The Favored Son and His Betrayal
According to the Book of Genesis, Joseph was the first of two sons born to Jacob and Rachel, and Jacob's eleventh son. His father favored him above his brothers and gave him a long coat of many colors. At the age of seventeen Joseph had two dreams that seemed to imply his future supremacy over his family, which deepened the resentment of his brothers.
While his brothers were at Dothan, they plotted against him. Reuben proposed casting him into an empty cistern, intending to rescue him; the brothers instead sold Joseph to a passing caravan of merchants carrying spices toward Egypt. Brought down into Egypt, Joseph became the servant and then the household superintendent of Potiphar. When Potiphar's wife attempted to seduce him and he refused, she falsely accused him, and he was imprisoned.
From Prison to the Governance of Egypt
While in prison Joseph interpreted the dreams of Pharaoh's cupbearer and baker, foretelling that the cupbearer would be restored to his office within three days and the baker executed within three days. Two years afterward Pharaoh himself dreamed of seven lean cows that devoured seven fat cows, and seven withered ears of grain that devoured seven full ears. Joseph interpreted these dreams as seven years of abundance to be followed by seven years of famine, and counseled that grain be stored against the coming want.
Pharaoh thereupon appointed Joseph as vizier over Egypt, giving him the Egyptian name Zaphnath-Paaneah and Asenath, daughter of Potipherah the priest of On, as his wife. Joseph oversaw the storing of grain through the seven years of plenty. To him were born two sons, Ephraim and Manasseh, whom the aged Jacob would later bless as his own heirs.
The Famine and the Reconciliation
When a severe famine came, Joseph's brothers traveled down to Egypt to buy provisions and did not recognize the brother they had sold, now grown and raised to power. Joseph tested them, at one point planting his silver cup in the sack of his youngest brother Benjamin, before revealing himself to them, weeping so loudly that the household heard him. He forgave his brothers and provided for them.

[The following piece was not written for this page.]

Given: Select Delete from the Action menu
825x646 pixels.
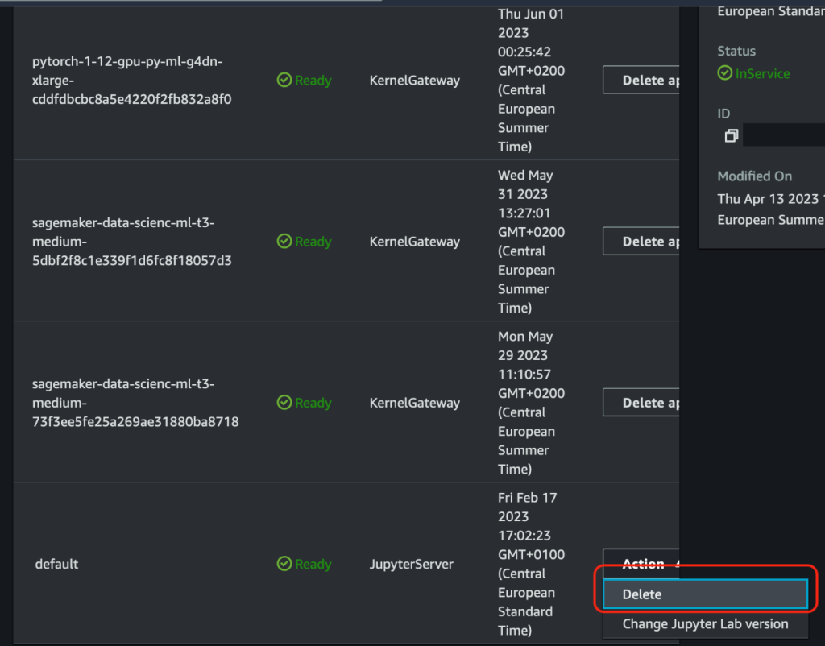Looking at the screenshot, I should (x=705, y=594).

Joseph then settled the whole household of Jacob, numbered at seventy persons, in the land of Goshen in the eastern Nile delta. Jacob, by then aged 147 and nearly blind, blessed Joseph's sons Ephraim and Manasseh. Joseph lived to the age of 110; before his death he bound the Israelites by oath to carry his embalmed remains out of Egypt. During the Exodus his bones were carried to Shechem and buried in the parcel of ground that Jacob had bought from the sons of Hamor, a site traditionally identified as Joseph's Tomb.

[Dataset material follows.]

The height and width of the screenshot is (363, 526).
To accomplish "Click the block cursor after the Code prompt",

Type of Christ and Commemoration on Holy and Great Monday
The Orthodox Church honors Joseph as the All-Comely, an epithet that reflects the tradition of his great physical beauty, and reads his life as one of the foremost Old Testament prefigurements of Christ. On Great and Holy Monday, at the beginning of Holy Week, the hymns of the Church recall Joseph, whose innocent suffering at the hands of his brethren and false accusation are understood as a type, or foreshadowing, of the Passion of Christ.

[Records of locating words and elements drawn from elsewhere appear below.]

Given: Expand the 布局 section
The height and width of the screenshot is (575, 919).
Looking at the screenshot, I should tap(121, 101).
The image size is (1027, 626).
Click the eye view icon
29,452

Several elements of his life are drawn into this typology: his betrayal and sale by his own brothers, his chastity and innocence maintained under false accusation and temptation, his undeserved suffering, and his exaltation in Egypt after that suffering, which is read as foreshadowing the glory of Christ following the Passion. The commemoration on Great and Holy Monday joins his memory to that of the barren fig tree, that the faithful may be prepared to contemplate the sufferings of Christ.
Joseph is also commemorated among the Holy Forefathers, the ancestors of Christ according to the flesh, on the Sunday before the Nativity of Christ.